From a Point to L∞

How AI uses distance The post From a Point to L∞ appeared first on Towards Data Science.

May 2, 2025 - 22:27

Why you should read this

As someone who did a Bachelors in Mathematics I was first introduced to L¹ and L² as a measure of Distance… now it seems to be a measure of error — where have we gone wrong? But jokes aside, there seems to be this misconception that L₁ and L₂ serve the same function — and while that may sometimes be true — each norm shapes its models in drastically different ways.

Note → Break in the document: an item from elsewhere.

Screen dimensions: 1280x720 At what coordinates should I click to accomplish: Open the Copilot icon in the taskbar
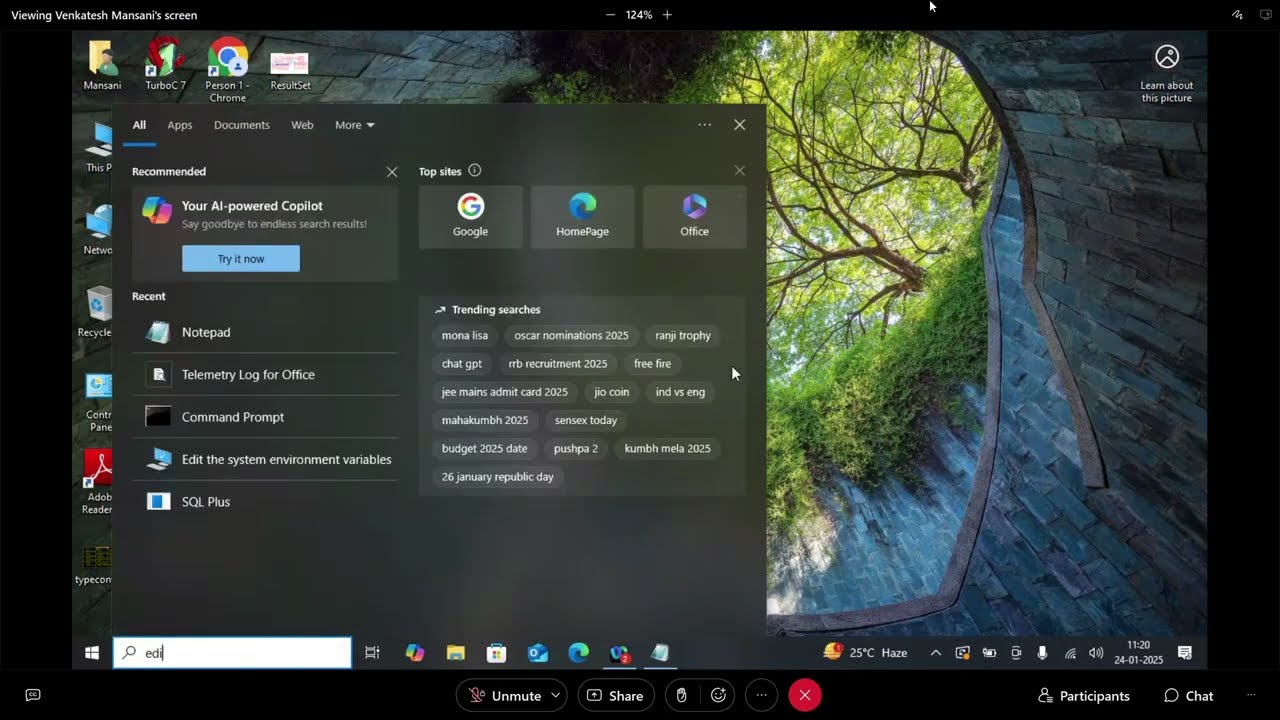[415, 653]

In this article we’ll travel from plain-old points on a line all the way to L∞, stopping to see why L¹ and L² matter, how they differ, and where the L∞ norm shows up in AI.

Our Agenda:

When to use L¹ versus L² loss
How L¹ and L² regularization pull a model toward sparsity or smooth shrinkage
Why the tiniest algebraic difference blurs GAN images — or leaves them razor-sharp
How to generalize distance to Lᵖ space and what the L∞ norm represents

A Brief Note on Mathematical Abstraction

You might have have had a conversation (perhaps a confusing one) where the term mathematical abstraction popped up, and you might have left that conversation feeling a little more confused about what mathematicians are really doing. Abstraction refers to extracting underlying patters and properties from a concept to generalize it so it has wider application. This might seem really complicated but take a look at this trivial example:

A point in 1-D is x = x₁; in 2-D: x = (x₁,x₂); in 3-D: x = (x₁, x₂, x₃). Now I don’t know about you but I can’t visualize 42 dimensions, but the same pattern tells me a point in 42 dimensions would be x = (x₁, …, x₄₂).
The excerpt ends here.